--- DATA EXCERPTS ---

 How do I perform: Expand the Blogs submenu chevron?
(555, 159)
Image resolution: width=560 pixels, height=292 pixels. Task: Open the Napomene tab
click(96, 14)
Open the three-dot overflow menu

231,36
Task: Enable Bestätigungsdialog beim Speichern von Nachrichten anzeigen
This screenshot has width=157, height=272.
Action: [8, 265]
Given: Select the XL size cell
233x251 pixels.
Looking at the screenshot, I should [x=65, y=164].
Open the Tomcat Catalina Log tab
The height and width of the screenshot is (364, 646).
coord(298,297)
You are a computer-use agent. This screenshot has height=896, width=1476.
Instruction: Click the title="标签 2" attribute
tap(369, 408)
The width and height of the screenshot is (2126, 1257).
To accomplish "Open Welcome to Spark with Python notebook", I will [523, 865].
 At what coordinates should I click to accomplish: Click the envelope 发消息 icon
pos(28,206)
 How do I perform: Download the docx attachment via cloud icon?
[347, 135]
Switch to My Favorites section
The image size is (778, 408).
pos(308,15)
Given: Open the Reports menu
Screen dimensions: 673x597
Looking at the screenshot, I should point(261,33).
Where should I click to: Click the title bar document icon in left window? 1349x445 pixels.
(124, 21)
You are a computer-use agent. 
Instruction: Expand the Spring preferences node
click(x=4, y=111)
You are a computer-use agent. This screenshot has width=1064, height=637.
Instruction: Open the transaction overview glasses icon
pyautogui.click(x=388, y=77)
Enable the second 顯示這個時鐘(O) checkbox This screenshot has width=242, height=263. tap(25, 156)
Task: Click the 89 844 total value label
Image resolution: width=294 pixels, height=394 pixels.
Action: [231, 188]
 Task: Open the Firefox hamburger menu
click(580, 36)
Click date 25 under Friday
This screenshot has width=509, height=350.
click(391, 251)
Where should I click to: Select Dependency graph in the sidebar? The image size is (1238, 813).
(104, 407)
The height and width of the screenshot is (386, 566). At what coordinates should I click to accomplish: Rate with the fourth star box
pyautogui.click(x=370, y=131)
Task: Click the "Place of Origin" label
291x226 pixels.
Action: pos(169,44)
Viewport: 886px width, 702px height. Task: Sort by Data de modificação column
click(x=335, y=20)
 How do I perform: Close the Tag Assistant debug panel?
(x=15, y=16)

---

WORK ORDER »
If a line of the data above contains "Enable", copy it out.

RESPONSE FOR THIS EXERCISE »
Task: Enable Bestätigungsdialog beim Speichern von Nachrichten anzeigen
Enable the second 顯示這個時鐘(O) checkbox This screenshot has width=242, height=263. tap(25, 156)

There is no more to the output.